Saved entries
● ● ● ● ●
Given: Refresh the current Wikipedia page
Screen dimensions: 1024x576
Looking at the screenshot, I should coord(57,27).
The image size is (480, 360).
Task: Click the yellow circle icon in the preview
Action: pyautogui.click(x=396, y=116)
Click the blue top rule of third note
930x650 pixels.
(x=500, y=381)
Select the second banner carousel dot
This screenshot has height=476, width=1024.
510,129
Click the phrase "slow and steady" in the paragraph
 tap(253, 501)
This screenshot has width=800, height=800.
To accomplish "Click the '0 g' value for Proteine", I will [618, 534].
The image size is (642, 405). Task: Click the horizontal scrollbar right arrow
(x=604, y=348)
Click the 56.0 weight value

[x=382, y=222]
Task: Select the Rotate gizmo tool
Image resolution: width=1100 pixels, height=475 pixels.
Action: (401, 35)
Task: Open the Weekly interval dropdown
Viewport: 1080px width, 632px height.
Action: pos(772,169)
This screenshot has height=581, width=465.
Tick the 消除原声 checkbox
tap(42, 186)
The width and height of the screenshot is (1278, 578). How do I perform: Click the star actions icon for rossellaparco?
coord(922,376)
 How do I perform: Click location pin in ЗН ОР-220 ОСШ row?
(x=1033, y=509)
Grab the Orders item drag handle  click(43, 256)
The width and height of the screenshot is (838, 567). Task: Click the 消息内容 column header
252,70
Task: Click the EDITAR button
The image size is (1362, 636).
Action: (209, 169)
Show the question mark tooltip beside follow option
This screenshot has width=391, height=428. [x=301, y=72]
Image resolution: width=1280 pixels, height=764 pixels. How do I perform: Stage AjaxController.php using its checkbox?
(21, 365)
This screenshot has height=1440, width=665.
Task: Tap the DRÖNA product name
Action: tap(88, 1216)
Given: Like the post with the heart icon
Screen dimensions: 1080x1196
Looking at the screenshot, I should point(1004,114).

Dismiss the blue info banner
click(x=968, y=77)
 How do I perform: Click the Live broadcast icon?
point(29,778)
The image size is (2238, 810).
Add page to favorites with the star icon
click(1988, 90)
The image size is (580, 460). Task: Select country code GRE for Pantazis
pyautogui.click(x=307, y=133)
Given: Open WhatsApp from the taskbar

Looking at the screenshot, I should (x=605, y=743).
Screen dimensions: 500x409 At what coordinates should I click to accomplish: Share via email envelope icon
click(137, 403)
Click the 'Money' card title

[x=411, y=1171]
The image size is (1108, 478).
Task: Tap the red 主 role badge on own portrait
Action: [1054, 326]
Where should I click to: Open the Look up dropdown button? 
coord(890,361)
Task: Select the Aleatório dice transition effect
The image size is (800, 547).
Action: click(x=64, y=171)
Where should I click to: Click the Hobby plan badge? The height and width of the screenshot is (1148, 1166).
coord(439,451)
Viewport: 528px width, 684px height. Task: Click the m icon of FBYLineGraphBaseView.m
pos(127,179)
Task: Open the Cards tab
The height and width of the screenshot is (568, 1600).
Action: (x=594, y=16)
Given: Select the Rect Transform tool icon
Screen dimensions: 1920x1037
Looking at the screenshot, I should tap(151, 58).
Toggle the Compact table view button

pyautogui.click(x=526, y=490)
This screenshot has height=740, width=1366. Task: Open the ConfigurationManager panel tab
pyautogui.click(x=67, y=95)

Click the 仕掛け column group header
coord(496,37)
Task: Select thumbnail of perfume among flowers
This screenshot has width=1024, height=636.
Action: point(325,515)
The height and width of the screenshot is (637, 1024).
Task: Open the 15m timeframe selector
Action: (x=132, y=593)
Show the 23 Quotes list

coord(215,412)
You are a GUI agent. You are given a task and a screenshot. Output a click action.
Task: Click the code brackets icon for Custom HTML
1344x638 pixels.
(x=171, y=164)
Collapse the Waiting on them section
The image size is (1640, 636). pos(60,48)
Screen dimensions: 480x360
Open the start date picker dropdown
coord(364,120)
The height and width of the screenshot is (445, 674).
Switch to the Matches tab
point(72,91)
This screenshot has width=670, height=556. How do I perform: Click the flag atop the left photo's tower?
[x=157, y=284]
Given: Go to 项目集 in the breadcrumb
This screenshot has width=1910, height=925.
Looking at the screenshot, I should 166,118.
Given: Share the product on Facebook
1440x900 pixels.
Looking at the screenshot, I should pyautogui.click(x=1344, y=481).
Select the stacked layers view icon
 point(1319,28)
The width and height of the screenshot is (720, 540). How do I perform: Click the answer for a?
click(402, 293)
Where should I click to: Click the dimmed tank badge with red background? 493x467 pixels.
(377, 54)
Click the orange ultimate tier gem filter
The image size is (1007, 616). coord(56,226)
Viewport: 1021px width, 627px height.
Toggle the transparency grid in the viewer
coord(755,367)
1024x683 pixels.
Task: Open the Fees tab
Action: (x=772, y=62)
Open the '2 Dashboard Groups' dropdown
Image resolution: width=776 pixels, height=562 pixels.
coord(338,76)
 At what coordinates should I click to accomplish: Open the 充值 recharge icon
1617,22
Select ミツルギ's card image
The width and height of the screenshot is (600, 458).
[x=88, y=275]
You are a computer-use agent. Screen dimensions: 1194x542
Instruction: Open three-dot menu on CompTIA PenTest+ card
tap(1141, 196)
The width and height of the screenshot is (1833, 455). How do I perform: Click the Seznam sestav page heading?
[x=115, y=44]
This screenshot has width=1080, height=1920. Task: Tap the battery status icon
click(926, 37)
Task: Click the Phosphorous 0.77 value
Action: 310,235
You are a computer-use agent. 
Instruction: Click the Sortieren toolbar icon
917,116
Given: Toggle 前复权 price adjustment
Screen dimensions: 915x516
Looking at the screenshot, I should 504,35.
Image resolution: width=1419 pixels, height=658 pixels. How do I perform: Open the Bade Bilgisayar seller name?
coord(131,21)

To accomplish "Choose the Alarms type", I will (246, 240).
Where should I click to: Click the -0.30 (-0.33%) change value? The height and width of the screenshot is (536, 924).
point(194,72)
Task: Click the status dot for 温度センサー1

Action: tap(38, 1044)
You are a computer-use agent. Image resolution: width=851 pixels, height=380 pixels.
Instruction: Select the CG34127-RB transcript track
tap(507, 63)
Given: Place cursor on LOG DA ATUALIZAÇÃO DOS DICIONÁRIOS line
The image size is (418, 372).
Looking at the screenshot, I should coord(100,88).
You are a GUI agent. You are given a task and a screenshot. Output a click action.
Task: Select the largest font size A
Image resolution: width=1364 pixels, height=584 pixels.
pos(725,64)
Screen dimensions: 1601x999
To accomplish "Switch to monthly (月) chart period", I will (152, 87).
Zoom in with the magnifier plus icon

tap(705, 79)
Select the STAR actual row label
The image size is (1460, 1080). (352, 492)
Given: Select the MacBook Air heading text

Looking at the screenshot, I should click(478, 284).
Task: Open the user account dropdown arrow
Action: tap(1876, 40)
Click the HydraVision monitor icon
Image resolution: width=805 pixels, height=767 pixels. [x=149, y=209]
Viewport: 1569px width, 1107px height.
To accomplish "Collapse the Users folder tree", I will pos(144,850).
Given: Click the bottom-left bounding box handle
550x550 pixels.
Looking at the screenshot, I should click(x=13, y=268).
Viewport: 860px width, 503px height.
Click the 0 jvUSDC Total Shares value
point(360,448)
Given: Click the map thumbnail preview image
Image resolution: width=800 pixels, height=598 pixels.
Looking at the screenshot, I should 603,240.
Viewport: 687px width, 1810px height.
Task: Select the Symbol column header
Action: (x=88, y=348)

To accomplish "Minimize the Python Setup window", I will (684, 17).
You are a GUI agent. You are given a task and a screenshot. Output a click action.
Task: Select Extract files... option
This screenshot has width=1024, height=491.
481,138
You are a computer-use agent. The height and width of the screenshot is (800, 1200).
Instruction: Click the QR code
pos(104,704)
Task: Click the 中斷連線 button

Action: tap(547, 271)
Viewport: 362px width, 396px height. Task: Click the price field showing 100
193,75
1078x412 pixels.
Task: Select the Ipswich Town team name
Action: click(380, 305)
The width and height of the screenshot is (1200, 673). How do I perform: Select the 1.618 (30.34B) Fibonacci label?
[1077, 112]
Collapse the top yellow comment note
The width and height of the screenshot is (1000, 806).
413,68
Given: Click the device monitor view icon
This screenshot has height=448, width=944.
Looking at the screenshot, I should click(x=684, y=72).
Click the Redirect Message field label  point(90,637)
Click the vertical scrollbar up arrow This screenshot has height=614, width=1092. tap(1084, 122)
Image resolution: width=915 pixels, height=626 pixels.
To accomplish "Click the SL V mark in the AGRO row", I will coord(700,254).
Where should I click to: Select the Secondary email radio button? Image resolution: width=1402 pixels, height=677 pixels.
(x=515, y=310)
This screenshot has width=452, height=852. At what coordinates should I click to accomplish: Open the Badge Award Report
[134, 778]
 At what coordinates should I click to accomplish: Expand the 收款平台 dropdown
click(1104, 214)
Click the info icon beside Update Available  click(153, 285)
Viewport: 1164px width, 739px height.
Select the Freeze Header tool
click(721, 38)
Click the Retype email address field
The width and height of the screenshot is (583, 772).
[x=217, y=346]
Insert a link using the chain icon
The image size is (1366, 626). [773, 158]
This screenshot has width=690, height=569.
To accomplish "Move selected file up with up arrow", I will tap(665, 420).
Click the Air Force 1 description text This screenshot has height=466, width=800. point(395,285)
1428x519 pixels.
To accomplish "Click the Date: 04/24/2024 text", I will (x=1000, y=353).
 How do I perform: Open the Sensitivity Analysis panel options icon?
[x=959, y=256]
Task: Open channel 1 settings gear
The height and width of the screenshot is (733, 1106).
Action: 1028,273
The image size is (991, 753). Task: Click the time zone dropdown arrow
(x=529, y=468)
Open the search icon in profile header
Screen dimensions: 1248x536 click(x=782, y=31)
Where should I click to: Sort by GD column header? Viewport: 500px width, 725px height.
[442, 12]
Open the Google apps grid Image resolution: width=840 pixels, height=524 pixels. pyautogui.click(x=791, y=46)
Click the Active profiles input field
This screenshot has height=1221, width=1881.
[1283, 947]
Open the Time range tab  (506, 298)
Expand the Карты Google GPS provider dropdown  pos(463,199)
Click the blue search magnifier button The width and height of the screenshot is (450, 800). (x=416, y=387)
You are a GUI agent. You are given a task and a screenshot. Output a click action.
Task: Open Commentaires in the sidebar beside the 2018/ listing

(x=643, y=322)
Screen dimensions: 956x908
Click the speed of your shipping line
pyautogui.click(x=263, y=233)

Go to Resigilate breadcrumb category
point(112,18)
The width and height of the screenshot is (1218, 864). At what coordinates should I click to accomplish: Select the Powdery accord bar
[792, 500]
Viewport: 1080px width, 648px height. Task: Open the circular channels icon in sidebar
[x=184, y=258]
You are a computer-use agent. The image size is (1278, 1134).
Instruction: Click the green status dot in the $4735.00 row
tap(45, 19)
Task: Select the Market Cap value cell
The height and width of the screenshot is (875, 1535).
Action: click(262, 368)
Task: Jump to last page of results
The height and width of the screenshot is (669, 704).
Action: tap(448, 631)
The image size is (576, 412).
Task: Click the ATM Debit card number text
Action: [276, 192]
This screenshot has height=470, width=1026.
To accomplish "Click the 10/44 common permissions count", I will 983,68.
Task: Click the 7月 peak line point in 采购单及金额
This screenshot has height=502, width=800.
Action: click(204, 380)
● ● ● ● ●
Above this instruction are the records; retype exactly the lines from the one containing "Given: Like the post with the heart icon" up to and including the one containing "Task: Select thumbnail".

■ **Response for this exercise**
Given: Like the post with the heart icon
Screen dimensions: 1080x1196
Looking at the screenshot, I should point(1004,114).

Dismiss the blue info banner
click(x=968, y=77)
 How do I perform: Click the Live broadcast icon?
point(29,778)
The image size is (2238, 810).
Add page to favorites with the star icon
click(1988, 90)
The image size is (580, 460). Task: Select country code GRE for Pantazis
pyautogui.click(x=307, y=133)
Given: Open WhatsApp from the taskbar

Looking at the screenshot, I should (x=605, y=743).
Screen dimensions: 500x409 At what coordinates should I click to accomplish: Share via email envelope icon
click(137, 403)
Click the 'Money' card title

[x=411, y=1171]
The image size is (1108, 478).
Task: Tap the red 主 role badge on own portrait
Action: [1054, 326]
Where should I click to: Open the Look up dropdown button? 
coord(890,361)
Task: Select the Aleatório dice transition effect
The image size is (800, 547).
Action: click(x=64, y=171)
Where should I click to: Click the Hobby plan badge? The height and width of the screenshot is (1148, 1166).
coord(439,451)
Viewport: 528px width, 684px height. Task: Click the m icon of FBYLineGraphBaseView.m
pos(127,179)
Task: Open the Cards tab
The height and width of the screenshot is (568, 1600).
Action: (x=594, y=16)
Given: Select the Rect Transform tool icon
Screen dimensions: 1920x1037
Looking at the screenshot, I should tap(151, 58).
Toggle the Compact table view button

pyautogui.click(x=526, y=490)
This screenshot has height=740, width=1366. Task: Open the ConfigurationManager panel tab
pyautogui.click(x=67, y=95)

Click the 仕掛け column group header
coord(496,37)
Task: Select thumbnail of perfume among flowers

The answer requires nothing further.